La memoria corta di Bersani, Gotor ed Enrico Letta

         Miguel Gotor, che non è un torero, ma una senatore della Repubblica italiana, voluto e portato in Parlamento nel 2013 dall’allora segretario del Pd Pier Luigi Bersani, al seguito del quale è uscito nello scorso inverno dal partito non avendo potuto, con i suoi compagni, rovesciarne il segretario Matteo Renzi, è appena tornato a dichiarare che la sinistra deve essere “competitiva” col movimento di Beppe Grillo e “sfidante” nei riguardi del partito renziano.

         Qualche giorno prima Bersani in persona aveva spiegato, dal canto suo, che si fa male, sempre a sinistra, a compiacersi delle difficoltà politiche ed elettorali dei grillini perché quanto più perde voti il comico genovese, tanto più aumenta “la sfiducia” nel Paese. Ma sfiducia verso chi e che cosa? Verso la politica e la democrazia, sembra di capire dalle parole dell’uomo di Bettola, che d’altronde all’inizio di questa diciassettesima legislatura aveva inseguito l’appoggio di Grillo ad un suo governo “di minoranza e di combattimento”: un governo cioè quanto meno velleitario, se non rivoluzionario nel vero senso della parola. Ciò fece drizzare al povero presidente della Repubblica allora in carica, Giorgio Napolitano, anche i capelli che non ha, inducendolo a ritirargli l’incarico conferitogli di presidente del Consiglio. Facendo anzi sapere di non averglielo mai dato, essendosi trattato solo di un “pre-incarico”.

         Seguirono non a caso a quella decisione la rielezione dello stesso Napolitano al Quirinale, le dimissioni di Bersani anche da segretario del Pd e la formazione di un governo presieduto dal suo vice segretario Enrico Letta, della cui maggioranza fu chiamato a far parte anche Silvio Berlusconi. Di cui tuttavia dopo alcuni mesi il nuovo presidente del Consiglio, dichiarandosi neutrale nella controversia esplosa in Parlamento sulla materia, lasciò che si decidesse a scrutinio palese la decadenza del Senato in applicazione retroattiva della cosiddetta legge Severino, per effetto della condanna definitiva per frode fiscale comminata al presidente di Forza Italia dalla sezione feriale, cioè estiva, della Cassazione. Che era stata praticamente diffidata dalla Procura di Milano dal far decadere con l’imminente prescrizione il reato contestato all’allora Cavaliere.

         Tutto questo ricordo per rinfrescare la memoria a chi l’avesse perduta. E per osservare che Bersani e i suoi compagni sono veramente irriducibili.

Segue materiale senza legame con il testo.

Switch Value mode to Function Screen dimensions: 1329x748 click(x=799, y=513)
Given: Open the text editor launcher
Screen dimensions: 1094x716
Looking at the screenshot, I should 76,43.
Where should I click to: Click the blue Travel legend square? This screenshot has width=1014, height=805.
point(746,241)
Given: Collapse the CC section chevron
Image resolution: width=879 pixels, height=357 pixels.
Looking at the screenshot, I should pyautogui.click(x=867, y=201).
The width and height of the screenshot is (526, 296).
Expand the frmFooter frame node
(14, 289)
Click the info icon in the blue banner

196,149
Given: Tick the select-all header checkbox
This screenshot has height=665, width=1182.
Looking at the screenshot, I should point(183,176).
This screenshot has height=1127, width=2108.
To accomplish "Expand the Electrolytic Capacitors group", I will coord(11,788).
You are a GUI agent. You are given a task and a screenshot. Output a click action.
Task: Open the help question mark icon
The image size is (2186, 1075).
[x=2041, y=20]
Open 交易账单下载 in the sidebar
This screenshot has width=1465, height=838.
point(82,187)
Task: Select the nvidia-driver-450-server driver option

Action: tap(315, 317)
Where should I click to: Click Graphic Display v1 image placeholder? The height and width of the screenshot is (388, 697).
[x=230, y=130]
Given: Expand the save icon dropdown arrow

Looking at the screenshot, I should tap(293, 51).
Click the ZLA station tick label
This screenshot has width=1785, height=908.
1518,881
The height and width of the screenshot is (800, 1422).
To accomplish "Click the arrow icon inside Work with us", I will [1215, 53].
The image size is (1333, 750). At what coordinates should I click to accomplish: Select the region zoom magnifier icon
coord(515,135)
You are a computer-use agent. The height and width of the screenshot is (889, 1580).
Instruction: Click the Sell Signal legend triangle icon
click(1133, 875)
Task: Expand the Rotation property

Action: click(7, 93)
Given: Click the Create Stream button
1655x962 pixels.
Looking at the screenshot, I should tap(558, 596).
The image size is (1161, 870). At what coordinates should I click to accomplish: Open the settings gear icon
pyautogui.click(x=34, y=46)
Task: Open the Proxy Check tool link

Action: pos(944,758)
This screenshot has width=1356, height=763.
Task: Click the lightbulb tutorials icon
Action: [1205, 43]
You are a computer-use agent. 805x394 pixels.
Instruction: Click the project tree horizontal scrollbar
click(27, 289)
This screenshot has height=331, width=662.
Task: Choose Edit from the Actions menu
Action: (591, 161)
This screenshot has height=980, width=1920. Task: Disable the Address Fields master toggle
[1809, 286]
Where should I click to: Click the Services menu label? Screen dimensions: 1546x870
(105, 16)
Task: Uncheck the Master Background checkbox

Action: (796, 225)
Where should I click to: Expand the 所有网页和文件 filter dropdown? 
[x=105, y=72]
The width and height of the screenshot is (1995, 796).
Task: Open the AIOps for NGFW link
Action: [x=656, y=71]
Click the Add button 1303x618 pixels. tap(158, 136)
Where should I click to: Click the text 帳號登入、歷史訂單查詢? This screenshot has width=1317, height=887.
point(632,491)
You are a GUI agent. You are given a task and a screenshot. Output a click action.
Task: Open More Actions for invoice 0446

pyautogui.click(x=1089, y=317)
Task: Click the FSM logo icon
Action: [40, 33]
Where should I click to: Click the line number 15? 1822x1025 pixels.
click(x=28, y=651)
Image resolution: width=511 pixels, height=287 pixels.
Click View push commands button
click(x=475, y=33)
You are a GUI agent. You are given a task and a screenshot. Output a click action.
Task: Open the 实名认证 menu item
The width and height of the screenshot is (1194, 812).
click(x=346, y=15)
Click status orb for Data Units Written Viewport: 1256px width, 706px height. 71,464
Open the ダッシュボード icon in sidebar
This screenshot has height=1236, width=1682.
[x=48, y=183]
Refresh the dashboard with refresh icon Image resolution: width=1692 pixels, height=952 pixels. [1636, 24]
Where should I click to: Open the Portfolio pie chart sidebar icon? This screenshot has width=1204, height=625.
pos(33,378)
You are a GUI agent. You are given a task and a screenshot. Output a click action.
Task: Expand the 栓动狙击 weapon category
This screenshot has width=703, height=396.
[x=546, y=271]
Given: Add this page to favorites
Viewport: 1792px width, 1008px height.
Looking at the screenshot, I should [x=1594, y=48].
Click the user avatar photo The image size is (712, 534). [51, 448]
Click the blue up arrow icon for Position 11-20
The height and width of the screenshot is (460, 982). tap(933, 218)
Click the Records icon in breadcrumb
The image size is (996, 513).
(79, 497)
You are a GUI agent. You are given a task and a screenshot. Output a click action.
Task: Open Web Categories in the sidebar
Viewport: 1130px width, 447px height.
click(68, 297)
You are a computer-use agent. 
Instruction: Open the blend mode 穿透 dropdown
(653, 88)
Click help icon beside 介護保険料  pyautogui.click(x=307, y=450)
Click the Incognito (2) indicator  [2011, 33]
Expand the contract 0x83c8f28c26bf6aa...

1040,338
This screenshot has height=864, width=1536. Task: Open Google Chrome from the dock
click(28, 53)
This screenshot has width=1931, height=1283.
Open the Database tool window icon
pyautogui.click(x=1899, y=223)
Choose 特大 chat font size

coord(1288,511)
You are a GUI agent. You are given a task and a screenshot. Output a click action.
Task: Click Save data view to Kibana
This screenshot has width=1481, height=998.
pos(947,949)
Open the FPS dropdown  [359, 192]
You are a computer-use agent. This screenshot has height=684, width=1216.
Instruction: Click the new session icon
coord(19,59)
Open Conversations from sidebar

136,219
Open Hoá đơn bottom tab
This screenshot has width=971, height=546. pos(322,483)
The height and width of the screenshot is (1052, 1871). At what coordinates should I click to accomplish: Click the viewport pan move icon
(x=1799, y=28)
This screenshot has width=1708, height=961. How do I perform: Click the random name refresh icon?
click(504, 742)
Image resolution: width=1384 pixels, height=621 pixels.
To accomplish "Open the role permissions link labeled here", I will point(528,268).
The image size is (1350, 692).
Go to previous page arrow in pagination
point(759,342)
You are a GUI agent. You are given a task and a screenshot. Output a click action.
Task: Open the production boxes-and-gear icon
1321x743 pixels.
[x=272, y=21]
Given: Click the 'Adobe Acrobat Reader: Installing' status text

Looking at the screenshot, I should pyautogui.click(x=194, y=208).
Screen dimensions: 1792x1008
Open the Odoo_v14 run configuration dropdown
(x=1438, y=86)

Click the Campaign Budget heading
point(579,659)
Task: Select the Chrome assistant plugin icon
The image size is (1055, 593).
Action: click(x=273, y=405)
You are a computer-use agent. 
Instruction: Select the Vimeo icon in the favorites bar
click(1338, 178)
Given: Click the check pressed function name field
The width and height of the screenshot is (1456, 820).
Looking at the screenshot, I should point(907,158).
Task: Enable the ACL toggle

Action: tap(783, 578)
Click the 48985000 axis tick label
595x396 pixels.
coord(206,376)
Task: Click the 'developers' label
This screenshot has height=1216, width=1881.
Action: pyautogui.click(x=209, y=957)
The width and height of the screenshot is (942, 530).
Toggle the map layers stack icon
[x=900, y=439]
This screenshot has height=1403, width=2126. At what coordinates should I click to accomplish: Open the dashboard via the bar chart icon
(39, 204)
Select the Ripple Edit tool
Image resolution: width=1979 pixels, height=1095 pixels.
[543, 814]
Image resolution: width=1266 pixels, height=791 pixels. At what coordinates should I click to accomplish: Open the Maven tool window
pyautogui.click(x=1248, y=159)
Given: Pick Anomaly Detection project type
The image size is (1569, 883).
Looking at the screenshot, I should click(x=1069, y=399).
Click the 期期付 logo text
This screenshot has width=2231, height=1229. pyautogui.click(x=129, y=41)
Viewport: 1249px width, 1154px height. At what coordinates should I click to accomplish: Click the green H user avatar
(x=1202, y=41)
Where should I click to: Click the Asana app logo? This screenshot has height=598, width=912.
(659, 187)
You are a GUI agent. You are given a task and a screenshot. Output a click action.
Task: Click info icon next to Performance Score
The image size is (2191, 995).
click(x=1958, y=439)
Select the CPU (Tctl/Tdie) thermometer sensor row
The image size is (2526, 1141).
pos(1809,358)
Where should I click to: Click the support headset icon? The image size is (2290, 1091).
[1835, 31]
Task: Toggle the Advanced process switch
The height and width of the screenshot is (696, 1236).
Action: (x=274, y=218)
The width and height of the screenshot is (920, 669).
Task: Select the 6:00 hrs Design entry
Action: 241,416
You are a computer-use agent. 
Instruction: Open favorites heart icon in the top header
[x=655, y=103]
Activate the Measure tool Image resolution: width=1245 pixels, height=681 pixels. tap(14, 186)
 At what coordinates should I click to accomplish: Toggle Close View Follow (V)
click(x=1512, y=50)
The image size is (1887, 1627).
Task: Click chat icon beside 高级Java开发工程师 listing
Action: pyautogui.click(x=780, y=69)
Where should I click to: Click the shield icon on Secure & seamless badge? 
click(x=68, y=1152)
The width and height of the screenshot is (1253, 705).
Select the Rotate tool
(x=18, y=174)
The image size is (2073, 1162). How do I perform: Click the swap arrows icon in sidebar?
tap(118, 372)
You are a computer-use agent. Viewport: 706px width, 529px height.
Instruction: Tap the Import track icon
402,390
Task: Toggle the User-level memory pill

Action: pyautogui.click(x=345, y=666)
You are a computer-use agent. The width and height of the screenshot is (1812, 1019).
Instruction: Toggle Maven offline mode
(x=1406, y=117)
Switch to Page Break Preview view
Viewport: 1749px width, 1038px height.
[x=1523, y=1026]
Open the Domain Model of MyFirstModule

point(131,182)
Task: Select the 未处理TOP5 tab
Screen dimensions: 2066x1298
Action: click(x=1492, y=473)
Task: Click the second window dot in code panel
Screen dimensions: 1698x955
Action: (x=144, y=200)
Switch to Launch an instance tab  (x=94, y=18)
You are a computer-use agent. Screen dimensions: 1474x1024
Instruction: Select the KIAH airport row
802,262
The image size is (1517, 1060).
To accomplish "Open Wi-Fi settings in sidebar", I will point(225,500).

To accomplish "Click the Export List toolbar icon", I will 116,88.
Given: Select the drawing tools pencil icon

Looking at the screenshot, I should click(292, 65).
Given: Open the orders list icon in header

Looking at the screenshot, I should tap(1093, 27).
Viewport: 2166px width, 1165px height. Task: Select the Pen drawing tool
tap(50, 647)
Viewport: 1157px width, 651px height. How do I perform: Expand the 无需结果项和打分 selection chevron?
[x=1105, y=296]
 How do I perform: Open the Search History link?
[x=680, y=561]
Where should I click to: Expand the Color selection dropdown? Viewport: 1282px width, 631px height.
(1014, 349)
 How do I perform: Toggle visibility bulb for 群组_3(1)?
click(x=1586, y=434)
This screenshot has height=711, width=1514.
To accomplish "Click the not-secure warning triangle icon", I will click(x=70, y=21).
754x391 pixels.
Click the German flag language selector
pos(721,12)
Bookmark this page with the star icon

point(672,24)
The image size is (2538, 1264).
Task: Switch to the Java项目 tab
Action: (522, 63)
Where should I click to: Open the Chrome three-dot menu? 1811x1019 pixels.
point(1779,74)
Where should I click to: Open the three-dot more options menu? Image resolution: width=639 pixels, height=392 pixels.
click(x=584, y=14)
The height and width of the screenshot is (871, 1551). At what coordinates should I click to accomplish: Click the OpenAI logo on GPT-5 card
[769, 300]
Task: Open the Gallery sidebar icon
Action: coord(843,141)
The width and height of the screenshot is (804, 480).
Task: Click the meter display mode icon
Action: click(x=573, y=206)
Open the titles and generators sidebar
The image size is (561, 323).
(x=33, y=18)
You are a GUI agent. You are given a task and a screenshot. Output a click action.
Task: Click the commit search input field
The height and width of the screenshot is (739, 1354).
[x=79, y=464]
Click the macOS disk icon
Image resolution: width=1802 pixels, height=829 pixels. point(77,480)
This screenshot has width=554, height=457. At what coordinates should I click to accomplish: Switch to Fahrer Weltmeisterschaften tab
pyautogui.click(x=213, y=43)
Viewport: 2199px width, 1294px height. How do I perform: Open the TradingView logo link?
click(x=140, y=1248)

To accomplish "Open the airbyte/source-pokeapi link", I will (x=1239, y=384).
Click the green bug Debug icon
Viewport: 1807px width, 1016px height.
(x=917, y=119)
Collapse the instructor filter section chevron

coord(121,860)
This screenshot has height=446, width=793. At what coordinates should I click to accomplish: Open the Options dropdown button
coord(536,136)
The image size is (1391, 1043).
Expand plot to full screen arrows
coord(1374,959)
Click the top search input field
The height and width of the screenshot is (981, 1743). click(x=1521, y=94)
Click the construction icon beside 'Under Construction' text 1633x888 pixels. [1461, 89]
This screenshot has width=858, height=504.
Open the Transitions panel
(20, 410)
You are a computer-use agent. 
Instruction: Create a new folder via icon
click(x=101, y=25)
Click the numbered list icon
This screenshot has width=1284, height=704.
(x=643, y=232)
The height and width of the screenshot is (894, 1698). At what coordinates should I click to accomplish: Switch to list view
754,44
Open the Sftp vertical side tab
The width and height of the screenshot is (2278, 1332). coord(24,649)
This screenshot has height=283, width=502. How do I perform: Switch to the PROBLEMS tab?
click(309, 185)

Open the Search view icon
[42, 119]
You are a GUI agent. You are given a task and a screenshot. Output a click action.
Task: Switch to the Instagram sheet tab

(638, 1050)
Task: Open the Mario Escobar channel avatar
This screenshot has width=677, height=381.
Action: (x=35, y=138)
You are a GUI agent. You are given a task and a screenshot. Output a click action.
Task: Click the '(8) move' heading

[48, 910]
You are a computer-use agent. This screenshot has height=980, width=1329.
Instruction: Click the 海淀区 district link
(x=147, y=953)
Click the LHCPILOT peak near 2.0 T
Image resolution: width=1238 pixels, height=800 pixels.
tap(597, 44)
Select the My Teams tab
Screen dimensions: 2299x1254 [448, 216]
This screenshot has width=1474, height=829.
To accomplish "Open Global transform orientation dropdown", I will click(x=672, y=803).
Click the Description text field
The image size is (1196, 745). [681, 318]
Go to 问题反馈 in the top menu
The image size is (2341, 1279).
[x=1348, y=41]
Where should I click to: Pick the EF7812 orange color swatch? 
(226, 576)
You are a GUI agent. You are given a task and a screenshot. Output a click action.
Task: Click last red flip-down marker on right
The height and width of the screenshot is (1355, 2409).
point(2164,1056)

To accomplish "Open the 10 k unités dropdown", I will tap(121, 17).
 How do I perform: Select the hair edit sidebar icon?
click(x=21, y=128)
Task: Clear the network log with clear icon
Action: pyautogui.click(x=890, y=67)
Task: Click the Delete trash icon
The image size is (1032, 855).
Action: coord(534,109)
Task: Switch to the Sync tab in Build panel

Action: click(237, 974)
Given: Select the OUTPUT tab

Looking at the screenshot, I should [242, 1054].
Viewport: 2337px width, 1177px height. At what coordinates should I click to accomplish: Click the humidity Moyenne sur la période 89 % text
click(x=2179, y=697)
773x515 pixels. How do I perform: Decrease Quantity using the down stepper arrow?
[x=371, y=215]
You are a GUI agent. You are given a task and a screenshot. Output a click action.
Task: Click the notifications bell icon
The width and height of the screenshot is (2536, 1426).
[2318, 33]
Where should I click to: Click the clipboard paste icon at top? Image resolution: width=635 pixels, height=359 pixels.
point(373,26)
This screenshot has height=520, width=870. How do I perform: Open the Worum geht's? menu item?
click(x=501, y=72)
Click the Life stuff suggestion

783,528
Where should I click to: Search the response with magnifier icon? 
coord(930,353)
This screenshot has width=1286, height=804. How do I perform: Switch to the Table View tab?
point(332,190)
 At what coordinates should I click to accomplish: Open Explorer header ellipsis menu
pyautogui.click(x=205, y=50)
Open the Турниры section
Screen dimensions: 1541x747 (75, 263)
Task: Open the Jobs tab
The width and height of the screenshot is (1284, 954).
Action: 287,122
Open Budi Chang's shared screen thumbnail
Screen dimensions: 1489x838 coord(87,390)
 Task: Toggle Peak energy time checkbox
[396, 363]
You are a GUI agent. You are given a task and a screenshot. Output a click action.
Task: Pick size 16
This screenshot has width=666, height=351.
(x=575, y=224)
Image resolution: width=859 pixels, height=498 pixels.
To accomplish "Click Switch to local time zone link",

Preferiscono Grillo a Renzi, oltre che a Berlusconi.

         Enrico Letta, dal canto suo, preferisce offendersi per l’11 per cento e qualcosa raccolto nelle primarie di partito negli anni passati e rinfacciatogli da Renzi in questi giorni, piuttosto che difendersi dignitosamente, e autocriticamente, ricordando al segretario del Pd che quell’11 e rotti per cento contribuì poi a portare l’allora sindaco di Firenze alla segreteria del partito. Egli insomma preferì mettersi alla finestra sia per assistere alla decadenza di Berlusconi dal Senato, destinata a indebolire il suo governo, sia per assistere e assecondare la scalata di Renzi al vertice del Pd, destinata a detronizzarlo da Palazzo Chigi. Più sprovveduto, politicamente, non poteva rivelarsi l’ormai ex deputato, oltre che ex presidente del Consiglio.